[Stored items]
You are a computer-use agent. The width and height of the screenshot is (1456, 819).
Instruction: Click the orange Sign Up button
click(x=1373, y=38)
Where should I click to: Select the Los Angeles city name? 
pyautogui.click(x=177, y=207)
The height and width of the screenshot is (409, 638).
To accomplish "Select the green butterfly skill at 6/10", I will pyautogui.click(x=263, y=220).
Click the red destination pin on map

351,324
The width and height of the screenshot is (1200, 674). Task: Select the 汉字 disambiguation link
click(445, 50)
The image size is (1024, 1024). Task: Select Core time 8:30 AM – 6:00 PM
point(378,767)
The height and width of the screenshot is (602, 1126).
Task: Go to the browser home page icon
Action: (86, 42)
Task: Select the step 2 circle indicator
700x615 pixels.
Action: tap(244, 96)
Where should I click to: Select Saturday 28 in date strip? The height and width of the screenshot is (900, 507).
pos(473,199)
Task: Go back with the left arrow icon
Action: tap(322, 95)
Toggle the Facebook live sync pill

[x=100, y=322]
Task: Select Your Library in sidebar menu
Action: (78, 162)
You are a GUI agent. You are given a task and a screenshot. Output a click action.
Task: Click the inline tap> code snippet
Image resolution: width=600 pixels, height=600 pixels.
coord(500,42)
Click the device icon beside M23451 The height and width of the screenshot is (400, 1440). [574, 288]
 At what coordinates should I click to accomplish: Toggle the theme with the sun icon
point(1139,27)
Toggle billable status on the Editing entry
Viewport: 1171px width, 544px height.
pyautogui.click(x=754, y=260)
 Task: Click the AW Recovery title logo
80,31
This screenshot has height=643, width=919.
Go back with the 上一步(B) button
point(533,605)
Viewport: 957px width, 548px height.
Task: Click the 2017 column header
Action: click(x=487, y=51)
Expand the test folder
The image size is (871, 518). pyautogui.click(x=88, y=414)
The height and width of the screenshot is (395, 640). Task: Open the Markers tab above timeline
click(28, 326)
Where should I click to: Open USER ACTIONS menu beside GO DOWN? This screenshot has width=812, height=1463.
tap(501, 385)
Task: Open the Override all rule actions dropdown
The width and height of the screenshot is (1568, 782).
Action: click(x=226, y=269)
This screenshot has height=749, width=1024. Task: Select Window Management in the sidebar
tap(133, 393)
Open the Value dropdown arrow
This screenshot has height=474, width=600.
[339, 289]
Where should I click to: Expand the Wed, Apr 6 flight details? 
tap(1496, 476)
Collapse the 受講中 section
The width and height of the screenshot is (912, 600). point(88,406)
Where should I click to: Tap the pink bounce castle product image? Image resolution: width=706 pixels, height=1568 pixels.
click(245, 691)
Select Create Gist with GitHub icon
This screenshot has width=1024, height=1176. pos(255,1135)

--- PROBLEM ---
Print exactly the lines above from the one with "Where should I click to: Select Saturday" to the one with "Open the Value dropdown arrow", including both.

--- YOUR RESPONSE ---
Where should I click to: Select Saturday 28 in date strip? The height and width of the screenshot is (900, 507).
pos(473,199)
Task: Go back with the left arrow icon
Action: tap(322, 95)
Toggle the Facebook live sync pill

[x=100, y=322]
Task: Select Your Library in sidebar menu
Action: (78, 162)
You are a GUI agent. You are given a task and a screenshot. Output a click action.
Task: Click the inline tap> code snippet
Image resolution: width=600 pixels, height=600 pixels.
coord(500,42)
Click the device icon beside M23451 The height and width of the screenshot is (400, 1440). [574, 288]
 At what coordinates should I click to accomplish: Toggle the theme with the sun icon
point(1139,27)
Toggle billable status on the Editing entry
Viewport: 1171px width, 544px height.
pyautogui.click(x=754, y=260)
 Task: Click the AW Recovery title logo
80,31
This screenshot has height=643, width=919.
Go back with the 上一步(B) button
point(533,605)
Viewport: 957px width, 548px height.
Task: Click the 2017 column header
Action: click(x=487, y=51)
Expand the test folder
The image size is (871, 518). pyautogui.click(x=88, y=414)
The height and width of the screenshot is (395, 640). Task: Open the Markers tab above timeline
click(28, 326)
Where should I click to: Open USER ACTIONS menu beside GO DOWN? This screenshot has width=812, height=1463.
tap(501, 385)
Task: Open the Override all rule actions dropdown
The width and height of the screenshot is (1568, 782).
Action: click(x=226, y=269)
This screenshot has height=749, width=1024. Task: Select Window Management in the sidebar
tap(133, 393)
Open the Value dropdown arrow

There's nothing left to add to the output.